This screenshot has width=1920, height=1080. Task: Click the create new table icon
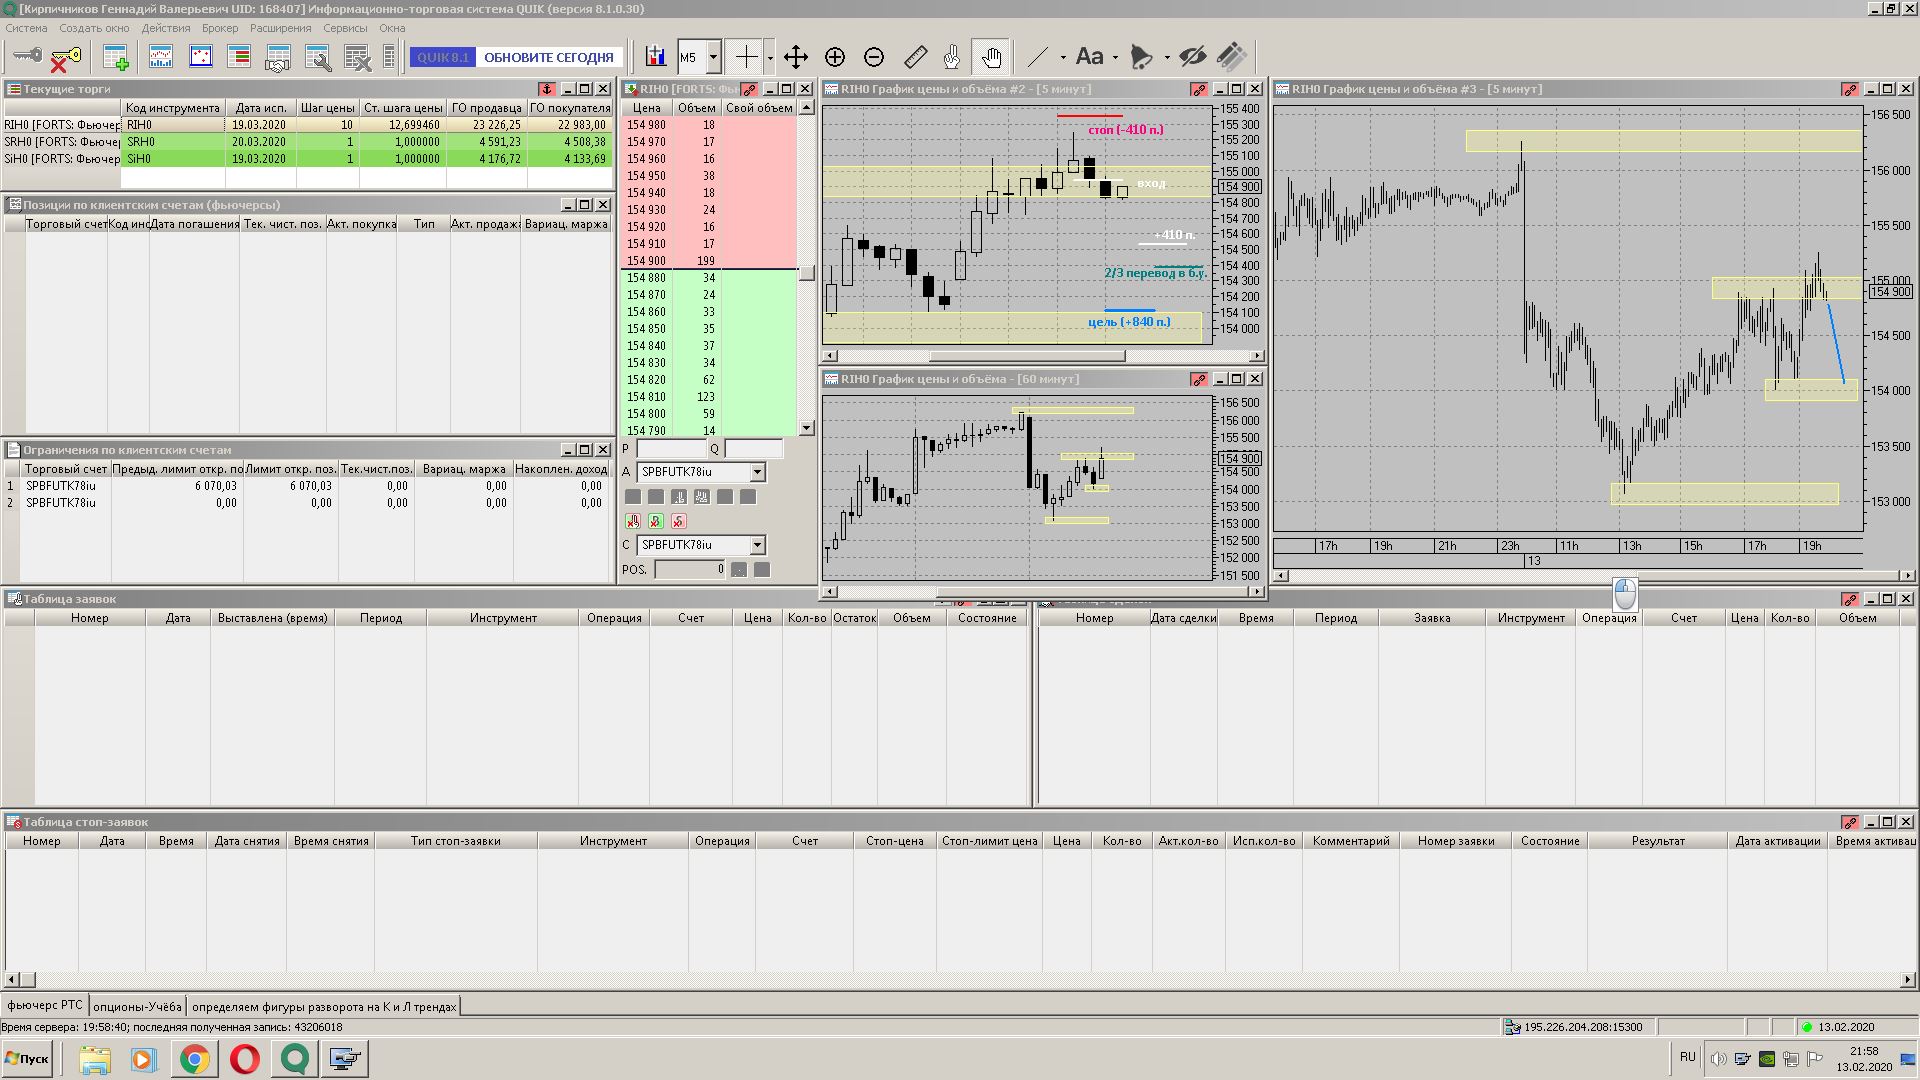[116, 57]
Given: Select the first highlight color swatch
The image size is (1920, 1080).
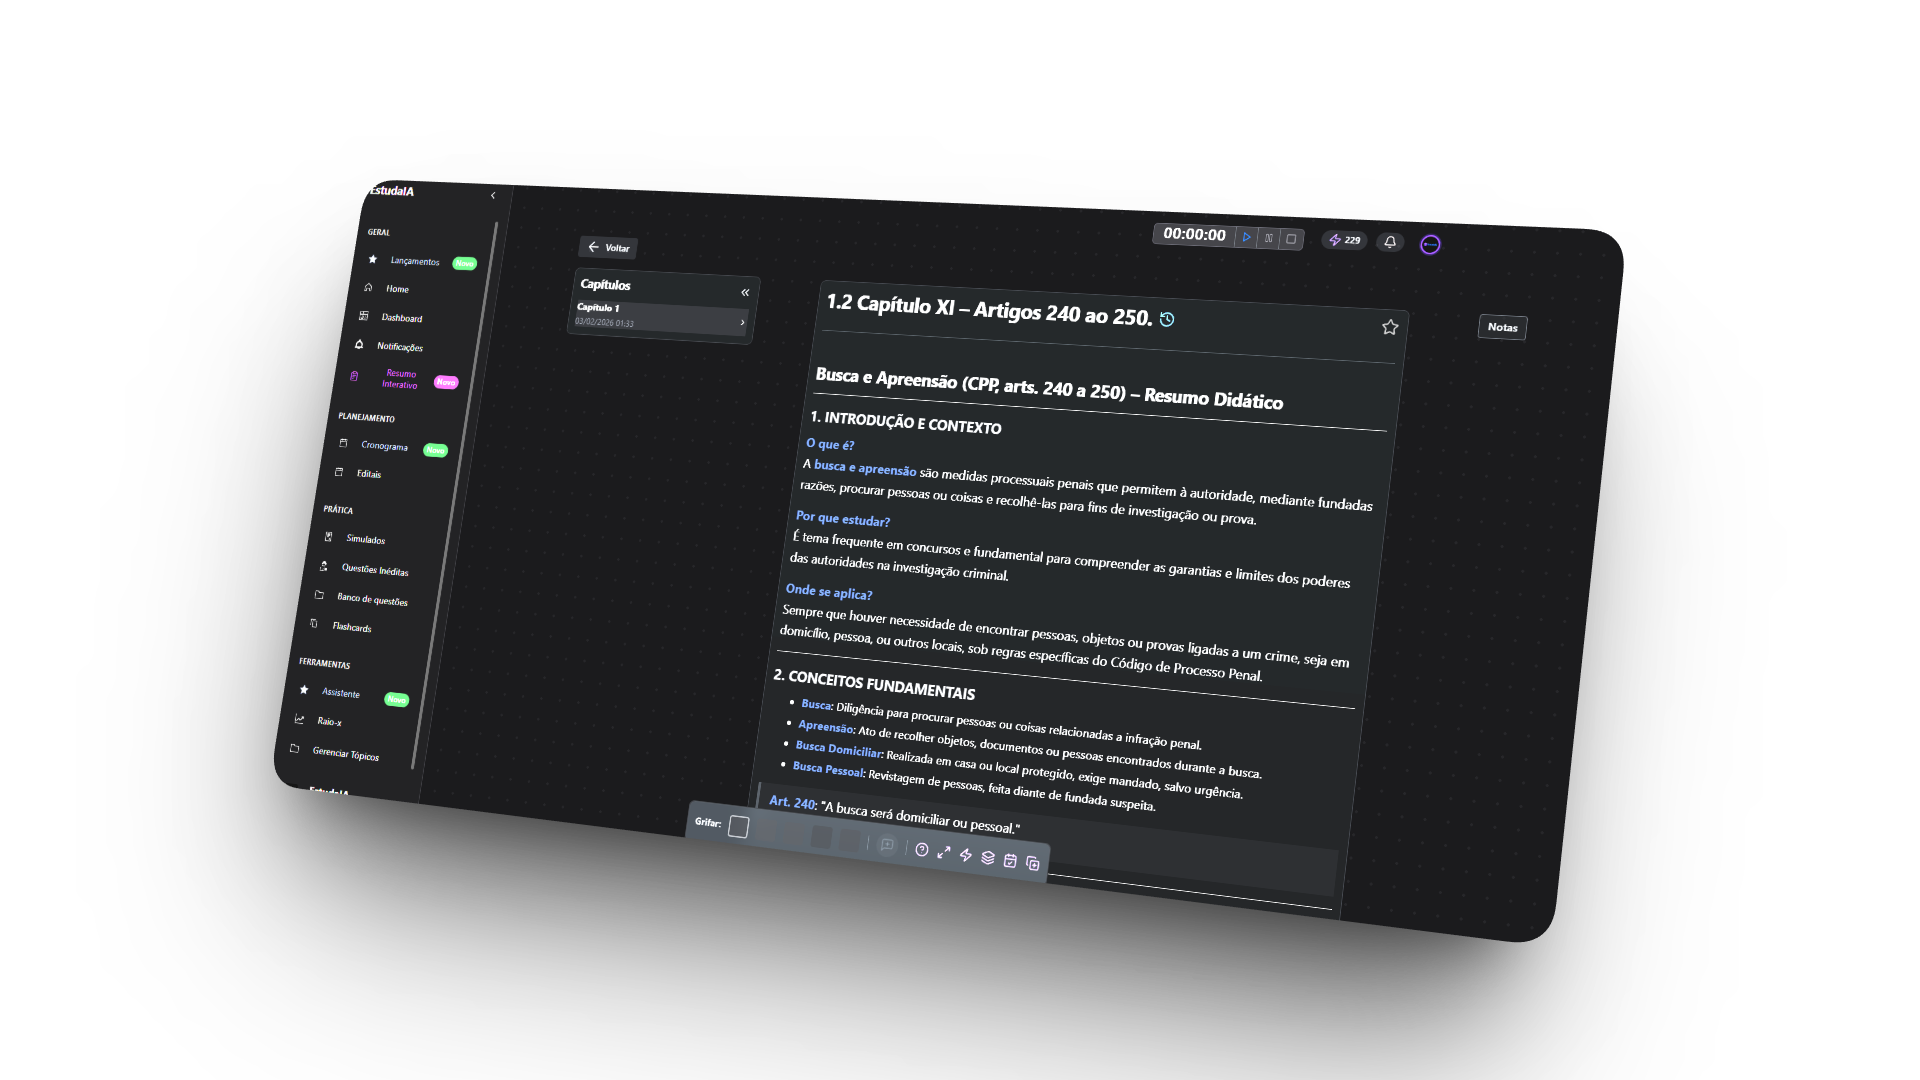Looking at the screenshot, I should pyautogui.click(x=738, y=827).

- - - - - - -

> _THE TASK_
With all pictures omitted, return exactly the lines from the one containing "Given: Select the" through the end of the entries above.

> _ANSWER_
Given: Select the first highlight color swatch
The image size is (1920, 1080).
Looking at the screenshot, I should pyautogui.click(x=738, y=827).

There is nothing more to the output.